>>>>

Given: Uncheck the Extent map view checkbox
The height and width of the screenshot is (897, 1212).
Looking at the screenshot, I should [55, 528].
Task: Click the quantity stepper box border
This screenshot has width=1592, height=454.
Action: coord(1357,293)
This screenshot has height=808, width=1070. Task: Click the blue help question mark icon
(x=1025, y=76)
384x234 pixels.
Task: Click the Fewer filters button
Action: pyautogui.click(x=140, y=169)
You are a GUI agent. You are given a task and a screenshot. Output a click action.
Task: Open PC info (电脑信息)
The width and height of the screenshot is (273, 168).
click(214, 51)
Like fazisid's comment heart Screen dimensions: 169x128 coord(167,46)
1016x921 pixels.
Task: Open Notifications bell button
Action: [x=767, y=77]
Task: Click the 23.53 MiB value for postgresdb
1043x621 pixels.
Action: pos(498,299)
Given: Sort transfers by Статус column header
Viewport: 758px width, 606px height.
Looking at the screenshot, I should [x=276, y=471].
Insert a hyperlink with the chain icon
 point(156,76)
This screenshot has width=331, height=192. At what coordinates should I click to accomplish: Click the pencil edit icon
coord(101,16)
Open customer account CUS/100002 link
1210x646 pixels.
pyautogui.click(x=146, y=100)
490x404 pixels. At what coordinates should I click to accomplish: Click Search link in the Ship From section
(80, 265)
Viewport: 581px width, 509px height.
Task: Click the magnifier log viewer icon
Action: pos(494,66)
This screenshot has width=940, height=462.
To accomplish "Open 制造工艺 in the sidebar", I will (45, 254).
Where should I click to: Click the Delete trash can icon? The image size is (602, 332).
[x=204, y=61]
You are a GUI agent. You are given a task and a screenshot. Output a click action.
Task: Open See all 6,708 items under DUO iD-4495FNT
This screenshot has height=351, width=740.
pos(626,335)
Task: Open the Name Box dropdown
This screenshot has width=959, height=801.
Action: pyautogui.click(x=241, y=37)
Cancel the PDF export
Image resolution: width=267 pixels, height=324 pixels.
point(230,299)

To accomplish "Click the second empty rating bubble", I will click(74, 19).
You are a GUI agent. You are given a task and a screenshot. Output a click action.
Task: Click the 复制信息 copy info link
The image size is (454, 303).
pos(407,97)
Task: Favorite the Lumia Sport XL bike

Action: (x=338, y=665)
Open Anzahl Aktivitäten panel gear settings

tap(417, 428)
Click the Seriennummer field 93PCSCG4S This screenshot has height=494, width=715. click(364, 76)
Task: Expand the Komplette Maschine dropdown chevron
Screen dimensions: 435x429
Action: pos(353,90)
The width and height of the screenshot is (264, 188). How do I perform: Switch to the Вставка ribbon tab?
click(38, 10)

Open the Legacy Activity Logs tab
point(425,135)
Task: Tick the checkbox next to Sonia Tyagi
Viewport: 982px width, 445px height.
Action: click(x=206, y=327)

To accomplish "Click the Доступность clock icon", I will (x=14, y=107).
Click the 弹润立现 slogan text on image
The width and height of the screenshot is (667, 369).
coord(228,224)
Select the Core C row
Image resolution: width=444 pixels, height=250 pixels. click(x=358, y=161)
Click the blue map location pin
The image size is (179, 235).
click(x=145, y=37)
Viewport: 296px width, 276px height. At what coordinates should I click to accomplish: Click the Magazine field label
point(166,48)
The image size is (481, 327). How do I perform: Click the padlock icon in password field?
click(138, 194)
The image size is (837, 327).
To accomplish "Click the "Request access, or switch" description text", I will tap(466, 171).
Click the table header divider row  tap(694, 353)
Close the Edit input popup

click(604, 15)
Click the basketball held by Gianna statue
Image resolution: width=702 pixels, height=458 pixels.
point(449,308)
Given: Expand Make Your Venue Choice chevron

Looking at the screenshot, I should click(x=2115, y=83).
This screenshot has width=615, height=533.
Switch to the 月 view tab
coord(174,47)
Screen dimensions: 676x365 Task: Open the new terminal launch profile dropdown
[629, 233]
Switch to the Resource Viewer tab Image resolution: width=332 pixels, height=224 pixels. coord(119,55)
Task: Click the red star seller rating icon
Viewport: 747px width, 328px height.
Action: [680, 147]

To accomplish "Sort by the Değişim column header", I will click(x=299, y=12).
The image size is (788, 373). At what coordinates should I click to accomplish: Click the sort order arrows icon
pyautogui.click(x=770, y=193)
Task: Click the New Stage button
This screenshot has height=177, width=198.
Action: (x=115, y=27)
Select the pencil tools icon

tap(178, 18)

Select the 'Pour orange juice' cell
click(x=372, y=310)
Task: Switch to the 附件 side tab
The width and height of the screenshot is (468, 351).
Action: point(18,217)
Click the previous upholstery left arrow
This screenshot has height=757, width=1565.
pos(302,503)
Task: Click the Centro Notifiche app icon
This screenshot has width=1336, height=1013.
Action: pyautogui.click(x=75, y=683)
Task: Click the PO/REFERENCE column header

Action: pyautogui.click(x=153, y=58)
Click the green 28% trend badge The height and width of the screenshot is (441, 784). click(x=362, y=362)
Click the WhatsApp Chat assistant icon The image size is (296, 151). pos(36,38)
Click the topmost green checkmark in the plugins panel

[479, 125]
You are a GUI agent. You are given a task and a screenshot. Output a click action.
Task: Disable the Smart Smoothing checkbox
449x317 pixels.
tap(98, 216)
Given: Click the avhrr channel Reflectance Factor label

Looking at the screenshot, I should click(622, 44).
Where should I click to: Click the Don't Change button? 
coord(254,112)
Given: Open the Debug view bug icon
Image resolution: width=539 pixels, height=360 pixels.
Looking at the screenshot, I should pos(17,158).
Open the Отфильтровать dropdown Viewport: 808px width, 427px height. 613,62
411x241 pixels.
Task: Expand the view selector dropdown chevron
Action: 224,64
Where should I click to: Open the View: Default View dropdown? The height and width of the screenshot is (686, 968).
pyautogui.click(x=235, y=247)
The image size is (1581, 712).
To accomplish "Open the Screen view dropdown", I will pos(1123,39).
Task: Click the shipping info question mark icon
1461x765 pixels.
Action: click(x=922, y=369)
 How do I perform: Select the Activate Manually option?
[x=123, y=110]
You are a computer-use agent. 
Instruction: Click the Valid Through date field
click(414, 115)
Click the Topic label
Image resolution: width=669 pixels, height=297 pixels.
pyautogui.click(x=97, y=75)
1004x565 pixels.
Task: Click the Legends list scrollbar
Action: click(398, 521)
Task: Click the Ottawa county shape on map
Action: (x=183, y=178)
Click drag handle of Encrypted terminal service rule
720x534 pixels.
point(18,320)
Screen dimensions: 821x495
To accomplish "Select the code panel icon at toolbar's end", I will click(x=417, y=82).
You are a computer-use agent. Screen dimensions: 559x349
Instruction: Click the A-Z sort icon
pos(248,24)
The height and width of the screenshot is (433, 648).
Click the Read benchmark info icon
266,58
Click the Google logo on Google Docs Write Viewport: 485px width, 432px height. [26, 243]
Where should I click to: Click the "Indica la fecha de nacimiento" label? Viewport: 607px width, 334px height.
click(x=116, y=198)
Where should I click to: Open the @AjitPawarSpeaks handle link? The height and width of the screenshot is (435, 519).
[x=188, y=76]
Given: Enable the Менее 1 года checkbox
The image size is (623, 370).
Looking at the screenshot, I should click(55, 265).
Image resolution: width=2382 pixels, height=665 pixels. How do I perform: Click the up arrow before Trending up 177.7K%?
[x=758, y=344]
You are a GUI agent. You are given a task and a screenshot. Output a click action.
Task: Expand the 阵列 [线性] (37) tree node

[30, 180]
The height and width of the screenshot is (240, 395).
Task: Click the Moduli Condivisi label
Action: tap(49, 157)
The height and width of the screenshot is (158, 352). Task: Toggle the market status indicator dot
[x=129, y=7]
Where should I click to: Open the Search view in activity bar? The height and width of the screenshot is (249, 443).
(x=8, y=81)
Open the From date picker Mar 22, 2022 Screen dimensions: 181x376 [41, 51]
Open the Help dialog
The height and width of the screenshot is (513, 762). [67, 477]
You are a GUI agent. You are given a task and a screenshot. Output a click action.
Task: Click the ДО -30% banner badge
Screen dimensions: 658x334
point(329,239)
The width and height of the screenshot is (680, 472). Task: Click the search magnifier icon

<<<<

What is expected -
Verbatim output is expected for the lines from the start of the data to the line in which "Task: Open the Name Box dropdown" appears, both included.

Answer for the task -
Given: Uncheck the Extent map view checkbox
The height and width of the screenshot is (897, 1212).
Looking at the screenshot, I should [55, 528].
Task: Click the quantity stepper box border
This screenshot has width=1592, height=454.
Action: coord(1357,293)
This screenshot has height=808, width=1070. Task: Click the blue help question mark icon
(x=1025, y=76)
384x234 pixels.
Task: Click the Fewer filters button
Action: pyautogui.click(x=140, y=169)
You are a GUI agent. You are given a task and a screenshot. Output a click action.
Task: Open PC info (电脑信息)
The width and height of the screenshot is (273, 168).
click(214, 51)
Like fazisid's comment heart Screen dimensions: 169x128 coord(167,46)
1016x921 pixels.
Task: Open Notifications bell button
Action: [x=767, y=77]
Task: Click the 23.53 MiB value for postgresdb
1043x621 pixels.
Action: pos(498,299)
Given: Sort transfers by Статус column header
Viewport: 758px width, 606px height.
Looking at the screenshot, I should [x=276, y=471].
Insert a hyperlink with the chain icon
 point(156,76)
This screenshot has width=331, height=192. At what coordinates should I click to accomplish: Click the pencil edit icon
coord(101,16)
Open customer account CUS/100002 link
1210x646 pixels.
pyautogui.click(x=146, y=100)
490x404 pixels. At what coordinates should I click to accomplish: Click Search link in the Ship From section
(80, 265)
Viewport: 581px width, 509px height.
Task: Click the magnifier log viewer icon
Action: pos(494,66)
This screenshot has width=940, height=462.
To accomplish "Open 制造工艺 in the sidebar", I will (45, 254).
Where should I click to: Click the Delete trash can icon? The image size is (602, 332).
[x=204, y=61]
You are a GUI agent. You are given a task and a screenshot. Output a click action.
Task: Open See all 6,708 items under DUO iD-4495FNT
This screenshot has height=351, width=740.
pos(626,335)
Task: Open the Name Box dropdown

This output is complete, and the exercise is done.